Goldman Sachs diz que real é a moeda mais sobrevalorizada

O real se converteu na moeda mais sobrevalorizada do mundo devido a uma crescente "muralha de dinheiro" que tem compensando os esforços do governo para conter a valorização, afirmou na quarta-feira o banco Goldman Sachs.

REUTERS

26 de novembro de 2009 | 07h52

Os investimentos líquidos de portfólio mensais atingiram a assombrosa cifra de 17,6 bilhões de dólares em outubro, saltando do intervalo de entre 6 bilhões e 8 bilhões de dólares registrado desde março, quando os mercados financeiros começaram a se recuperar, afirmou a instituição.

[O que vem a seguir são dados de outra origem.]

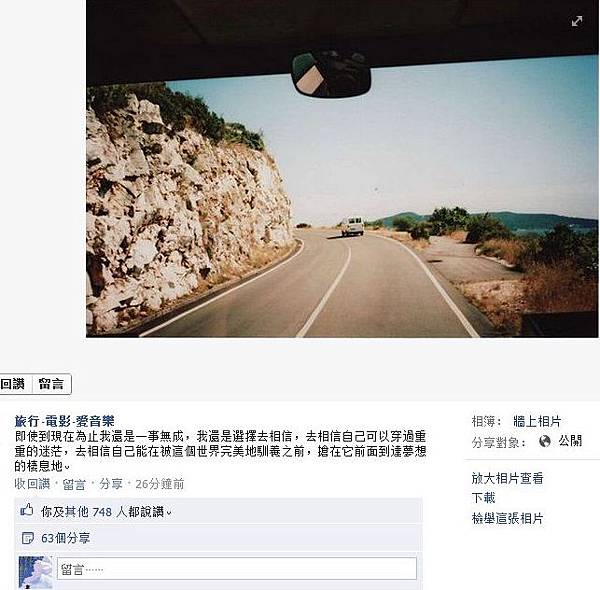Open the 牆上相片 album link

(537, 421)
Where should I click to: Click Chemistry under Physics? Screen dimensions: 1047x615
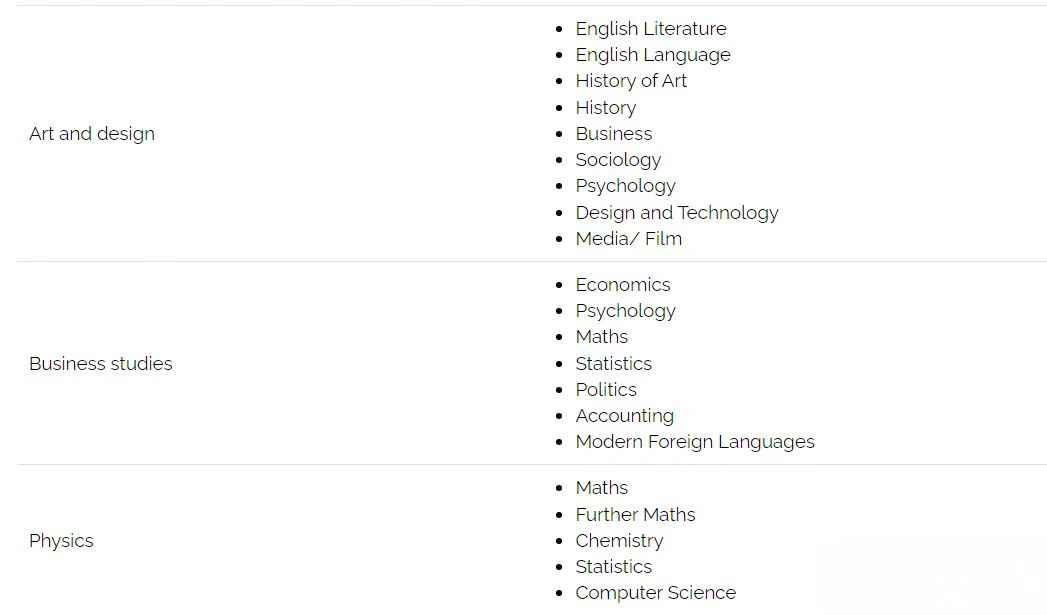point(619,540)
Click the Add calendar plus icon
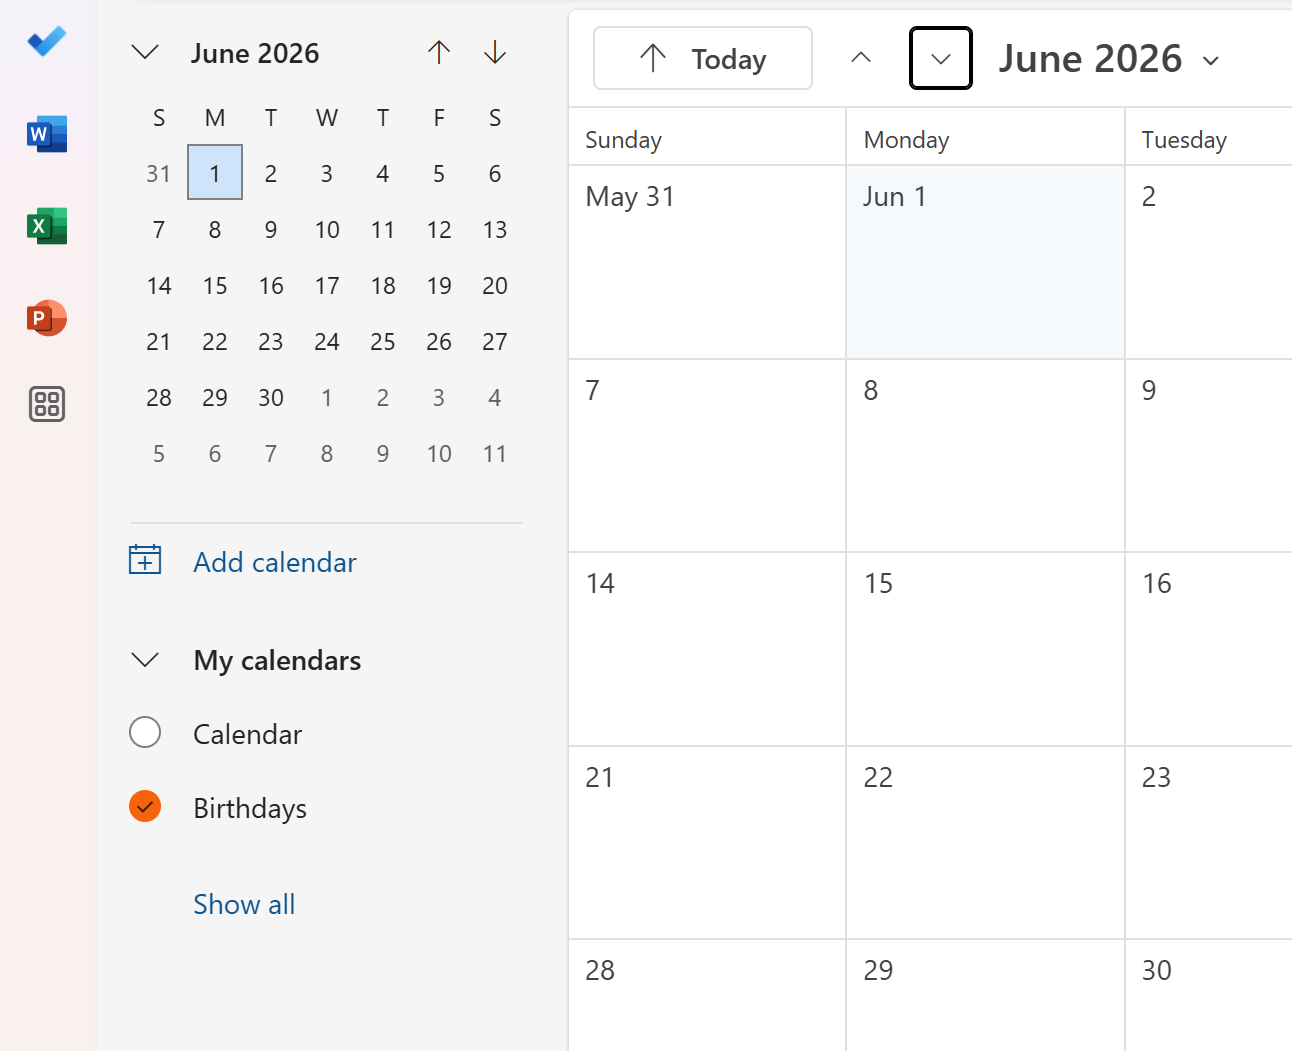1292x1051 pixels. (x=145, y=560)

Em 2007 e 2008, antes da crise do Lehman Brothers, o país atraía cerca de 3,3 bilhões de dólares em investimentos mensais.

O Brasil estabeleceu um imposto financeiro de 2 por cento sobre os investimentos estrangeiros em ações e renda fixa e um imposto de 1,5 por cento sobre as operações realizadas com ADR de empresas brasileiras.

Embora os impostos inicialmente ajudaram a estabilizar os investimentos, "há indicações de que as pressões de valorização estão em alta de novo", disse o economista da Goldman Sachs Thomas Stolper em um relatório.

"Isso incrementa a pressão para implementar uma mescla de políticas mais coerentes ou, alternativamente, existe um risco crescente de que medidas adicionais têm de ser implementadas para frear os ingressos de capital", acrescentou.